Search code examples
rknn

How can I perform bootstrap to find the confidence interval for a k-nn model in R?


I have a training df with 2 columns like

   a     b
1  1000  20
2  1008  13
...
n  ...   ...

Now, as I am required to find a 95% CI for the estimate of 'b' based on a specific 'a' value, with a 'k' value of my choice and compare the CI result to other specific value of 'k's. My question is how can I perform bootstrap for this with 1000 bootstrap reps as I am required to use a fitted knn model for the training data with kernel = 'gaussian' and k can only be in range 1-20 ? I have found that the best k for this model is k = 5, and had a go for bootstrap but it doesn't work

library(kknn)
library(boot)

boot.kn = function(formula, data, indices)
{
  # Create a bootstrapped version
  d = data[indices,]
  
  # Fit a model for bs
  fit.kn =  fitted(train.kknn(formula,data, kernel= "gaussian", ks = 5))
  
  # Do I even need this complicated block
  target = as.character(fit.kn$terms[[2]])
  rv = my.pred.stats(fit.kn, d[,target])
  return(rv)
}
bs = boot(data=df, statistic=boot.kn, R=1000, formula=b ~ a)
boot.ci(bs,conf=0.95,type="bca")

Please inform me for more info if I'm not clear enough. Thank you.


Solution

  • Here is a way to regress b on a with the k-nearest neighbors algorithm.

    First, a data set. This is a subset of the iris data set, keeping the first two columns. One row is removed to later be the new data.

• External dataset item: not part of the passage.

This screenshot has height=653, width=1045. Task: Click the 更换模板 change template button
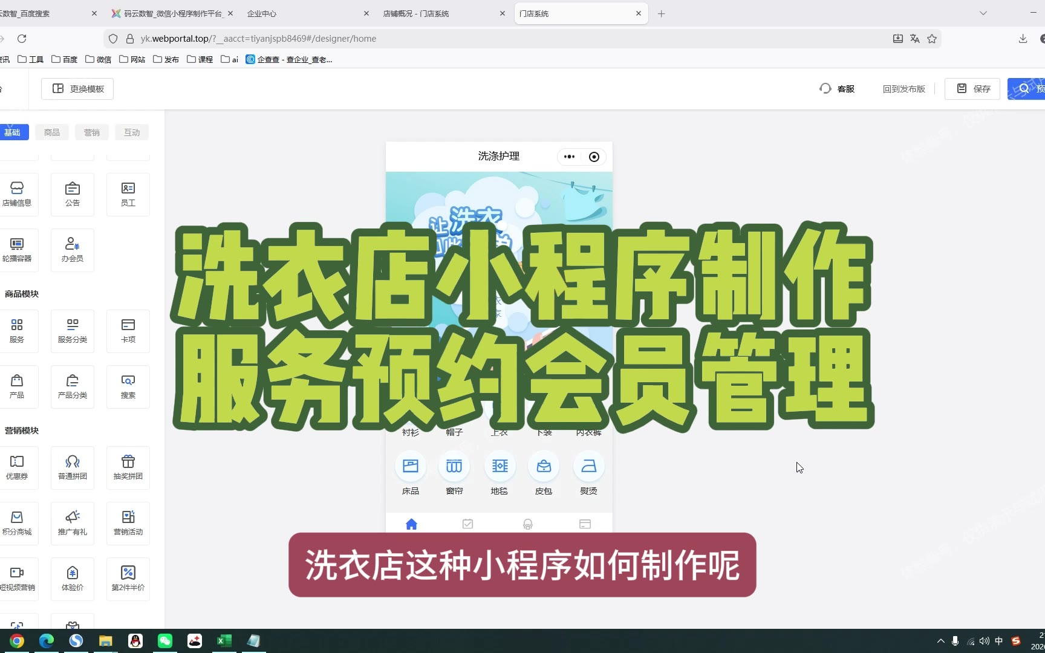coord(77,89)
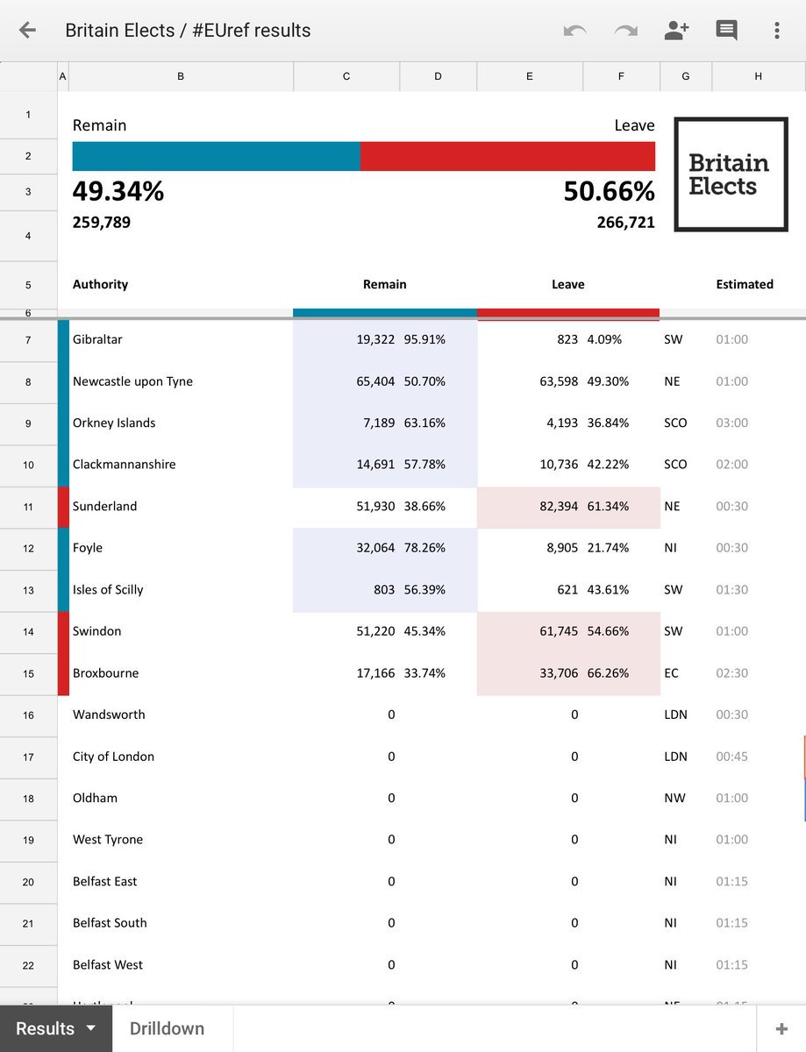Click the redo icon

pyautogui.click(x=625, y=31)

    i <- which(iris$Sepal.Length == 5.3)
    df1 <- iris[-i, 1:2]
    newdata <- iris[i, 1:2]
    names(df1) <- c("a", "b")
    names(newdata) <- c("a", "b")
    

    Now load the packages to be used and determine the optimal value for k with package kknn.

    library(caret)
    library(kknn)
    library(boot)
    
    fit <- kknn::train.kknn(
      formula = b ~ a,
      data = df1,
      kmax = 15,
      kernel = "gaussian",
      distance = 1
    )
    k <- fit$best.parameters$k
    k
    #[1] 9
    

    And bootstrap predictions for the new point a <- 5.3.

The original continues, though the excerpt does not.